Dataset:
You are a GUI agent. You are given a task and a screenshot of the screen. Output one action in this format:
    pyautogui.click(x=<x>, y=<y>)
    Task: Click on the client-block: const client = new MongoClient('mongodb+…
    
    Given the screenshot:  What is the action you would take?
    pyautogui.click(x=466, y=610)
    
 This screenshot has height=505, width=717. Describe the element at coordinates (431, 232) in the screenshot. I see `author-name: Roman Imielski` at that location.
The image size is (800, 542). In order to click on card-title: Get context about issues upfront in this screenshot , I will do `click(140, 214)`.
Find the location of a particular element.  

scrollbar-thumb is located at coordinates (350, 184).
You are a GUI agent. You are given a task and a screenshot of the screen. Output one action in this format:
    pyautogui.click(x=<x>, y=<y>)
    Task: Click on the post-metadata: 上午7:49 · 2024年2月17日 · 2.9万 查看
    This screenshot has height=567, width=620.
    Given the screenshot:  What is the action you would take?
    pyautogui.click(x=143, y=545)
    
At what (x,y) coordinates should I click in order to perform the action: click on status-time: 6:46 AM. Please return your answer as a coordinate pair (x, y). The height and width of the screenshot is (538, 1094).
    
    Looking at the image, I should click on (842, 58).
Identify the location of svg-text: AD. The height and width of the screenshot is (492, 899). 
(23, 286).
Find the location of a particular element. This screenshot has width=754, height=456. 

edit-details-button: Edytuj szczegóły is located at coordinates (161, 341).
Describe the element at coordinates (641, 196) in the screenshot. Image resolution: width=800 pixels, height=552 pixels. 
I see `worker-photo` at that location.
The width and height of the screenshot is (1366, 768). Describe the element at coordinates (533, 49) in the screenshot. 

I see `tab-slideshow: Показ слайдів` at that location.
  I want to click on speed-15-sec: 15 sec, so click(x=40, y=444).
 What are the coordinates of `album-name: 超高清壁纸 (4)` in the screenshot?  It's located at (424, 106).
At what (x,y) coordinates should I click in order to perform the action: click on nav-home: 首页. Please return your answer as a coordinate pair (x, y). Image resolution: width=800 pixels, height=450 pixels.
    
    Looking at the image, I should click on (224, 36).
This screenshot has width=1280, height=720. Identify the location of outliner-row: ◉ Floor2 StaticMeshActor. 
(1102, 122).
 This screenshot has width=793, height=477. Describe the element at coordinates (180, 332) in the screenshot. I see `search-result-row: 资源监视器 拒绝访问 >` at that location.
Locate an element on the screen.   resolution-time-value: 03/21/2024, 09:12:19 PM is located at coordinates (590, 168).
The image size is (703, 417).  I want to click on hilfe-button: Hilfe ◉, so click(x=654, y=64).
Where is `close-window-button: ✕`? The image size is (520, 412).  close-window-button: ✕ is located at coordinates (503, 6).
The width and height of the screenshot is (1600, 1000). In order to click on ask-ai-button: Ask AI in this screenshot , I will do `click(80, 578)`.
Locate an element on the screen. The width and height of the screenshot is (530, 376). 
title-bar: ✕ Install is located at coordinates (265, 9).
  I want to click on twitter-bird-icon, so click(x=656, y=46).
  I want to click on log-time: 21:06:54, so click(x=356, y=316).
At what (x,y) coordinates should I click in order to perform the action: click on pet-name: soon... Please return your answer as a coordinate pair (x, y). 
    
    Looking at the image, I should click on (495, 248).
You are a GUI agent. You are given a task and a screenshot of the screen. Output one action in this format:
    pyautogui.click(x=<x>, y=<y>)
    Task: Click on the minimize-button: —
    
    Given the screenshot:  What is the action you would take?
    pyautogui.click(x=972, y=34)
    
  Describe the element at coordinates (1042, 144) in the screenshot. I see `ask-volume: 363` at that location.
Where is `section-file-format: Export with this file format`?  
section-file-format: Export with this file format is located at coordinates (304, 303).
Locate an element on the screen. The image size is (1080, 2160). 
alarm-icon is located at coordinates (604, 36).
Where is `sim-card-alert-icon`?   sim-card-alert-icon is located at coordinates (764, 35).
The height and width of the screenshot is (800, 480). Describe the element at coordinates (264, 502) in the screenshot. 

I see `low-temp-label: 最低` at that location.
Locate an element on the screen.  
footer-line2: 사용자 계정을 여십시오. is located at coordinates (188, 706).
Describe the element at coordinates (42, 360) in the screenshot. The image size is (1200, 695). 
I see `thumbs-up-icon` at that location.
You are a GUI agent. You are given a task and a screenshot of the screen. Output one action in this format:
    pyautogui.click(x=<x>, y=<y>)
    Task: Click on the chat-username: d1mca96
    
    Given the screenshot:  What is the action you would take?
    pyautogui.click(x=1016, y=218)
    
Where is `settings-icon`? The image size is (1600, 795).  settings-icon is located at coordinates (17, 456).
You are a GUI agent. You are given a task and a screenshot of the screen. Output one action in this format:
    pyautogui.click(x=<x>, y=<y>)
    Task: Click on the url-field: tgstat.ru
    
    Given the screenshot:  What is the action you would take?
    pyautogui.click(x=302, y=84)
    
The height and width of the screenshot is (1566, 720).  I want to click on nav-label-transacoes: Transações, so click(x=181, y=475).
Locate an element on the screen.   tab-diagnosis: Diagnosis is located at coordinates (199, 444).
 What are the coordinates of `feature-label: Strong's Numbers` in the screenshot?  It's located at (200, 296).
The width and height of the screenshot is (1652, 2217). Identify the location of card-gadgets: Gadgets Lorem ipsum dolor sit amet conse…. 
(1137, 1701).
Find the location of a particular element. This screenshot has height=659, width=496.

Exercise:
Copy out the listing verbatim from the line containing "Locate an element on the screen. The image" through the line containing "pyautogui.click(x=1016, y=218)", both lines included.

Response area:
Locate an element on the screen. The image size is (1080, 2160). 
alarm-icon is located at coordinates (604, 36).
Where is `sim-card-alert-icon`?   sim-card-alert-icon is located at coordinates (764, 35).
The height and width of the screenshot is (800, 480). Describe the element at coordinates (264, 502) in the screenshot. 

I see `low-temp-label: 最低` at that location.
Locate an element on the screen.  
footer-line2: 사용자 계정을 여십시오. is located at coordinates (188, 706).
Describe the element at coordinates (42, 360) in the screenshot. The image size is (1200, 695). 
I see `thumbs-up-icon` at that location.
You are a GUI agent. You are given a task and a screenshot of the screen. Output one action in this format:
    pyautogui.click(x=<x>, y=<y>)
    Task: Click on the chat-username: d1mca96
    
    Given the screenshot:  What is the action you would take?
    pyautogui.click(x=1016, y=218)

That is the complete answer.